The team used a computer to create 20,000 synthetic star populations for M92. Each population was created for a possible age of the cluster. The team compared Hubble Space telescope observations of M92 with the colors and brightnesses of each of these stellar populations and calculated the best age for the collection.

This isn’t the first time astronomers have measured M92’s age, but previous estimates relied on just one synthetic collection of stars. The uncertainty created by assumptions in each model was reduced when thousands of them were compared. Ying claims that the new technique has reduced the uncertainty in the cluster age by 50 percent. The cluster was found to be 13.8 billions years old. This is a range of 750-750 million years. That’s strikingly close to the best estimate of the age of the universe: a smidge over 13.8 billion years, plus or minus 24 million years, according to the Planck satellite’s measurement of the first lightAfter the Big Bang.SN: 12/20/13).

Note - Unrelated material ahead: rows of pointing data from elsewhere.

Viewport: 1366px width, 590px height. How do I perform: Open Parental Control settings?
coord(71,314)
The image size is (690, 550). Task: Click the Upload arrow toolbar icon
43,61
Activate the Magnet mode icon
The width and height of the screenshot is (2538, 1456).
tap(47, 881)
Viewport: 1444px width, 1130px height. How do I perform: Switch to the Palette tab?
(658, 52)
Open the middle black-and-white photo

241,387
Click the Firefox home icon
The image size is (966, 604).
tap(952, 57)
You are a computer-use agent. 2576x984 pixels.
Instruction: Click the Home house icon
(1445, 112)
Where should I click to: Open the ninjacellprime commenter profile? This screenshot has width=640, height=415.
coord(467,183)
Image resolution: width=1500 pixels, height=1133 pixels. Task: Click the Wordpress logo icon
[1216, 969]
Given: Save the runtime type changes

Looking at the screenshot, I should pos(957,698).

The age of clusters, like M92, is important in part because of the growing tension regarding how fast the universe grows. Astronomers know since the 1990s the universe is growing at a rapid rate. a mysterious substance dubbed dark energy (SN: 8/25/22). Recent measurements of this expansion rate, called the Hubble constant. It is not acceptable to disagree with one another (SN: 7/30/19).

Mike Boylan Kolchin of the University of Texas at Austin, coauthor of the study and a cosmologist, believes that accepting a new age for the Universe is one way of resolving this tension.

“We often think about it as, Moses came down from Mount Sinai with ‘13.8 billion years’ written on some tablets or something, but it’s not quite like that,” he says. “If one takes the Hubble tension seriously, then one also has to say we don’t know the age of the universe that well.”

That’s where M92 comes in. Before spacecraft measured the cosmos’ earliest light, globular cluster ages were the best way to place limits on the age of the universe. This practice has been out of style for some time, according to Wendy Freedman, a cosmologist at the University of Chicago who wasn’t involved in the work.

The new technology, the theory and the measurements of distances between clusters, like M92, make it worthwhile to try again.

“The Hubble tension itself is a really challenging nut to crack,” Freedman says. This measurement alone isn’t precise enough to settle the debate. But “the more kinds of constraints we have, the better,” she says. “It’s showing a way for the future.”